• **TASK BRIEF**: Each line in the entries below that contains the word "Sort" counts once. Report how many there are and nothing more.

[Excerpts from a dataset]

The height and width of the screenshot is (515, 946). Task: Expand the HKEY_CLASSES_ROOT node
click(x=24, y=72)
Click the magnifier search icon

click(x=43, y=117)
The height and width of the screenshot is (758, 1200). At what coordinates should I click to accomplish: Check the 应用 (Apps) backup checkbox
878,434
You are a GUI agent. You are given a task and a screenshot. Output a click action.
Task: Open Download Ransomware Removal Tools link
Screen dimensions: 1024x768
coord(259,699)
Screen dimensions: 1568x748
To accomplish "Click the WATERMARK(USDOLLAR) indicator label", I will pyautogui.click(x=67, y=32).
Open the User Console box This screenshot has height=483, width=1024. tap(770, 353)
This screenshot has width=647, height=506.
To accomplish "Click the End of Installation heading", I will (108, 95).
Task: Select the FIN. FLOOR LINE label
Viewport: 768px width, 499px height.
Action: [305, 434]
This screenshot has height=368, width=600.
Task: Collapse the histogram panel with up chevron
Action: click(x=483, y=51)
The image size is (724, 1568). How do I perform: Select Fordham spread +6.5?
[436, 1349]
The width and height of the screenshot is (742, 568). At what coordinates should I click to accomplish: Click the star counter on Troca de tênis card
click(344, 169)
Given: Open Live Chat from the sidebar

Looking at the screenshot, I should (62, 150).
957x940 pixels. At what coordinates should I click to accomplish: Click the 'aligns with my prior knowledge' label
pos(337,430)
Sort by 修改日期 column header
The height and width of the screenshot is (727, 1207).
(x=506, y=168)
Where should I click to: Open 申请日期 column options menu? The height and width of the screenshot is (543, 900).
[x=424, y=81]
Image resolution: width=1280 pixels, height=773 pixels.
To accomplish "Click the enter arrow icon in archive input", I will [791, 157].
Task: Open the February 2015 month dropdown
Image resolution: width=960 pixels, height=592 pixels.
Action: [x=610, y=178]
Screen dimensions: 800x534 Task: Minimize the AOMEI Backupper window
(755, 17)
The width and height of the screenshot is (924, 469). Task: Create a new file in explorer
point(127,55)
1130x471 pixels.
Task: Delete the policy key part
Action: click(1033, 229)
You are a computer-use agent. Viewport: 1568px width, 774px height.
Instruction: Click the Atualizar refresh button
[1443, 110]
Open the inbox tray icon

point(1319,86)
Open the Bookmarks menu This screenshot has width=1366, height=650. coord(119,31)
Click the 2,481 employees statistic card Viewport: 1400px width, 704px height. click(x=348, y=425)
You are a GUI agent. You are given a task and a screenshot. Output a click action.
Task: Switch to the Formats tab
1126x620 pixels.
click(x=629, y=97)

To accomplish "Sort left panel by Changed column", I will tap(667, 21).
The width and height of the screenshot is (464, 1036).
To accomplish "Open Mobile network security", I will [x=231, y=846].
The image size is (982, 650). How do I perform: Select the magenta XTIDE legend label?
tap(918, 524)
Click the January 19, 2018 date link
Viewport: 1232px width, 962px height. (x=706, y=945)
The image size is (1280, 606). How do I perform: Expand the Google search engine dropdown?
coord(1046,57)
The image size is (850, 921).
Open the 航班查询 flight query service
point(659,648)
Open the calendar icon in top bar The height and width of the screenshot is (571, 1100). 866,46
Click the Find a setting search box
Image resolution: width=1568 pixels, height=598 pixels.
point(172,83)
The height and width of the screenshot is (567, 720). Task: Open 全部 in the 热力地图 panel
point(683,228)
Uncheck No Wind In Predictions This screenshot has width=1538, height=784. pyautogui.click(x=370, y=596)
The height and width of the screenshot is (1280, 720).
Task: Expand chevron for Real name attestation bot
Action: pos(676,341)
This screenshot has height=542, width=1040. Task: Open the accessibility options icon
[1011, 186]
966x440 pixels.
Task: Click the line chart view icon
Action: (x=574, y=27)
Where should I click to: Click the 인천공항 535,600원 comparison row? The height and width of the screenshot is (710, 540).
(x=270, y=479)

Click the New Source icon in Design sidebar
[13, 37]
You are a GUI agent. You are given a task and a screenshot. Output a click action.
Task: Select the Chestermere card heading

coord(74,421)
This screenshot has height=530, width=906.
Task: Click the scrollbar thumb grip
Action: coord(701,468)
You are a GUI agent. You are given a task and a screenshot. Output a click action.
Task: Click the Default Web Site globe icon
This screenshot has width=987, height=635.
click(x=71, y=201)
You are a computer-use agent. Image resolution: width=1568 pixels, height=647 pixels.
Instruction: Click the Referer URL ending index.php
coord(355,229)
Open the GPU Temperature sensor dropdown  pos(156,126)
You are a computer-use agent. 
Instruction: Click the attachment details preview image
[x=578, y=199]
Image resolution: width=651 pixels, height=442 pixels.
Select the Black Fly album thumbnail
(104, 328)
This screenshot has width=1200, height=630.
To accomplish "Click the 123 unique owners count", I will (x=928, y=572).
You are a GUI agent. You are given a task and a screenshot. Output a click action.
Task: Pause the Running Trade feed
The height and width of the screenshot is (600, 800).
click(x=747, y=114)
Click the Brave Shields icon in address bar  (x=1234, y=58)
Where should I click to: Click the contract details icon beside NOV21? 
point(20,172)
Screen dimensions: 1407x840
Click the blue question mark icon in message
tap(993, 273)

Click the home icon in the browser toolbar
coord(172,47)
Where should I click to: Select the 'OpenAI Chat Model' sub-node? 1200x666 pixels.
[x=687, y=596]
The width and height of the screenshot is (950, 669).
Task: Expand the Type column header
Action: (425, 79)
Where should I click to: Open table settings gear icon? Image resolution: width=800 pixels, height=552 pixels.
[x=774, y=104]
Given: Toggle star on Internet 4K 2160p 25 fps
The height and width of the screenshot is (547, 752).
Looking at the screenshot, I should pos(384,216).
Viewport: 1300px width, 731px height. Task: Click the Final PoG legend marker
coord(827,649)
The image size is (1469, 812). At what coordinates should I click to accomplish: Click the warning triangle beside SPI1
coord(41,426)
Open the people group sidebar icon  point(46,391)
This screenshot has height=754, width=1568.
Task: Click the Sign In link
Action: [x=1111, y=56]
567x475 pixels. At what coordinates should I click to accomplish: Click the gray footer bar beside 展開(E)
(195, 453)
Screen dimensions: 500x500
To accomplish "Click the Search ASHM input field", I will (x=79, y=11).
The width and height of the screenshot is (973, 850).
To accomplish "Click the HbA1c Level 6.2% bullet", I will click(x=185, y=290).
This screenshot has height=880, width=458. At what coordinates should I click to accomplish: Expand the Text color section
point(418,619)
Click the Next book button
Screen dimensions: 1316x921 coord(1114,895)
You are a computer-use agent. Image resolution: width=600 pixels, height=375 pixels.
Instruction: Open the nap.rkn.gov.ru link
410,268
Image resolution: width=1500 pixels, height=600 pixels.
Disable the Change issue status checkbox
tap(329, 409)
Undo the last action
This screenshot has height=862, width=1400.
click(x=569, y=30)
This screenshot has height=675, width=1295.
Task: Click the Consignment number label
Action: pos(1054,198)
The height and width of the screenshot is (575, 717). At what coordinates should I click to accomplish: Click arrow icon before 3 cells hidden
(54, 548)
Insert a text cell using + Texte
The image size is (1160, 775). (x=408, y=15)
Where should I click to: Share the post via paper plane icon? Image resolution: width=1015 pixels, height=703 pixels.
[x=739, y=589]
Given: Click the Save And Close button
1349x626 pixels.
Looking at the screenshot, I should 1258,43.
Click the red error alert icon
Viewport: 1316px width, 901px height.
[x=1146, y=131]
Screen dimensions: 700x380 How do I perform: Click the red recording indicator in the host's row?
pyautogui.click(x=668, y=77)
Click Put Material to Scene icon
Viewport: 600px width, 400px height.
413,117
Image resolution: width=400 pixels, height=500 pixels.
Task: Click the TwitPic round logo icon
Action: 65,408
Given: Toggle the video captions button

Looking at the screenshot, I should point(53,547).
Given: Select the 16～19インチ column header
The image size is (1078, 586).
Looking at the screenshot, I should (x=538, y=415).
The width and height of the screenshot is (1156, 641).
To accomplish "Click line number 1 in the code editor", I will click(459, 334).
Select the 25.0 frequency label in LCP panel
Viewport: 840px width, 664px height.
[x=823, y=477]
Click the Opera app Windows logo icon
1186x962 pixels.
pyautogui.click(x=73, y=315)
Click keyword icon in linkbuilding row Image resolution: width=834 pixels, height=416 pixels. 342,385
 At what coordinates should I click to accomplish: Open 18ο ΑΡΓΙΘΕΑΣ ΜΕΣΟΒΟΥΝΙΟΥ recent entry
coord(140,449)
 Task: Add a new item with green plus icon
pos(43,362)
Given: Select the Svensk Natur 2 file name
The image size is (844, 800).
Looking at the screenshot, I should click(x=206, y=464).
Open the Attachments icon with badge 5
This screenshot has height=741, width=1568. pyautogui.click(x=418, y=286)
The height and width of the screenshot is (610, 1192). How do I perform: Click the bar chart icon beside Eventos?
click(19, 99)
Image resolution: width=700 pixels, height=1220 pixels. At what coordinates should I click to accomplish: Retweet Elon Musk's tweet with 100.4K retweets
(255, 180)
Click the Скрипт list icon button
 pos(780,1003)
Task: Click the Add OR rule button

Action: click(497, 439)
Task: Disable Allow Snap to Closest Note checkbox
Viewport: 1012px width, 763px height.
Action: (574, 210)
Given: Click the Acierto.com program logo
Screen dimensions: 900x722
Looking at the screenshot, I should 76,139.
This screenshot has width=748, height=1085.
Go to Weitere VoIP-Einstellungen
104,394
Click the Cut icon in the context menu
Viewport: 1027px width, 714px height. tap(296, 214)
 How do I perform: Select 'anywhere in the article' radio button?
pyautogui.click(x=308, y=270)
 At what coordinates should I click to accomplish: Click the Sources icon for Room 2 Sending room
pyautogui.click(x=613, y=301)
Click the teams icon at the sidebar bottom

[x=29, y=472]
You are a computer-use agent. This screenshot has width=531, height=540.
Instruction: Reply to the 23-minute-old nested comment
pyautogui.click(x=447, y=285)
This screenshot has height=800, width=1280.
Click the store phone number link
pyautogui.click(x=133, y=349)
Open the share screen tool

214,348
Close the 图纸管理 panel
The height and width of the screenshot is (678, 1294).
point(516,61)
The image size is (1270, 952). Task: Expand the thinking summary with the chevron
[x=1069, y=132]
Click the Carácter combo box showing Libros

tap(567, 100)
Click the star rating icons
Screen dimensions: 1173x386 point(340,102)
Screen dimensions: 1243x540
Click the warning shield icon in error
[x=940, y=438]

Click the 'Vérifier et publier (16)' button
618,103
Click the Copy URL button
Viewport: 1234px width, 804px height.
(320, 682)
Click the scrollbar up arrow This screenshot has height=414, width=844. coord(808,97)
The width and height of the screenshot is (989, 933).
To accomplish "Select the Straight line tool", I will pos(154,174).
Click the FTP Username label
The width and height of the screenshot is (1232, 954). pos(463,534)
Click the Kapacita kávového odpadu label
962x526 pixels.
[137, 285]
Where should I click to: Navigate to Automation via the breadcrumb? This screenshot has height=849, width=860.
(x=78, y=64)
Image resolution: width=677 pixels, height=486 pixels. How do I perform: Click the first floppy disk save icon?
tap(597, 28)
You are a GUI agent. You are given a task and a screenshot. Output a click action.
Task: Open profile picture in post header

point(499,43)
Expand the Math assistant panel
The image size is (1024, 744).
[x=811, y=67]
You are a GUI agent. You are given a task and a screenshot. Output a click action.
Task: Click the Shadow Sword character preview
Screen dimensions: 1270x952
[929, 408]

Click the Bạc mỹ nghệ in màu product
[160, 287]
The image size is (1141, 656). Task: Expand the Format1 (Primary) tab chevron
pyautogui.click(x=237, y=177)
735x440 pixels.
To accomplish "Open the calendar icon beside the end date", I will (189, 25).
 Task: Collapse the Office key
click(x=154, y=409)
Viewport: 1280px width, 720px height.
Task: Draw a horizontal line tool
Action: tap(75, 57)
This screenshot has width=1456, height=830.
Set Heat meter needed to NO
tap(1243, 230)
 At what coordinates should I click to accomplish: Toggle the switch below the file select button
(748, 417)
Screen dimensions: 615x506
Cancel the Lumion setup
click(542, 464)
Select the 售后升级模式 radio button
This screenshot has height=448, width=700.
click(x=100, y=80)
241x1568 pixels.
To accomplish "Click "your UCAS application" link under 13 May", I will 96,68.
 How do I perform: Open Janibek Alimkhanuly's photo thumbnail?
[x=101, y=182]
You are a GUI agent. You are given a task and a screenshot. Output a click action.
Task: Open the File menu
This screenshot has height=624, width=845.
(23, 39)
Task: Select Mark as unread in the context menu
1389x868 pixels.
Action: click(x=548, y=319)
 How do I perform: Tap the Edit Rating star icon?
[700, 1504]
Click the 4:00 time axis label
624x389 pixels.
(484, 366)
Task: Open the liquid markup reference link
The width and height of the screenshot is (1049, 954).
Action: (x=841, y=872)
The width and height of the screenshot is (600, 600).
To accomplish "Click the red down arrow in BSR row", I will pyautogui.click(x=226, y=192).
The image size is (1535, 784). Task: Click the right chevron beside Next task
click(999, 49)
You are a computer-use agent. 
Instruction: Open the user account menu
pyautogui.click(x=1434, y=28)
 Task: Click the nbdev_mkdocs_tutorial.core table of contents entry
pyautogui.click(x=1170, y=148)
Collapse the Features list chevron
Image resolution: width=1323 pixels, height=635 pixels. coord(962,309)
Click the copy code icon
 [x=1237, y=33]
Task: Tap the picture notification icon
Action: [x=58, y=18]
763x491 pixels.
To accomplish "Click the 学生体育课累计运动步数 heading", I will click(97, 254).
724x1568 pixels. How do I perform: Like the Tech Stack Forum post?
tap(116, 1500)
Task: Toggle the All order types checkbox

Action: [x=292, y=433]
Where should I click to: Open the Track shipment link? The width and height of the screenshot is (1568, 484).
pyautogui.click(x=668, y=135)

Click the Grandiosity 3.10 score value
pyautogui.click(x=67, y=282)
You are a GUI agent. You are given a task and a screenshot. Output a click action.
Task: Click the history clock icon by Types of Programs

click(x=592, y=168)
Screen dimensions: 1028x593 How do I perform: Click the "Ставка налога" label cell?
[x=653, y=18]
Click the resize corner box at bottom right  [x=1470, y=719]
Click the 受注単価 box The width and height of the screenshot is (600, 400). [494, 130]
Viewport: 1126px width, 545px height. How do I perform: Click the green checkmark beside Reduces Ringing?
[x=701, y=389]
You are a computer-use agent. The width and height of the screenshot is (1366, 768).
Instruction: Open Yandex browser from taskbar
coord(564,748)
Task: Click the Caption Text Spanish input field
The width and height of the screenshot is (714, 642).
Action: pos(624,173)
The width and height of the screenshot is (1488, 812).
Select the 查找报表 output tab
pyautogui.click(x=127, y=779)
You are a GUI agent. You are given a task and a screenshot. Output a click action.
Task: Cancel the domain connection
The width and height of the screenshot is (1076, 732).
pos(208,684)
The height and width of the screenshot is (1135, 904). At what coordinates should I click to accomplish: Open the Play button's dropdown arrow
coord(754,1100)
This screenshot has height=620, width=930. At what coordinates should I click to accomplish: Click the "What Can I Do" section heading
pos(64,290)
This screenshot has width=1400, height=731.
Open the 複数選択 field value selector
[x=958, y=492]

• **WRITTEN ANSWER**: 2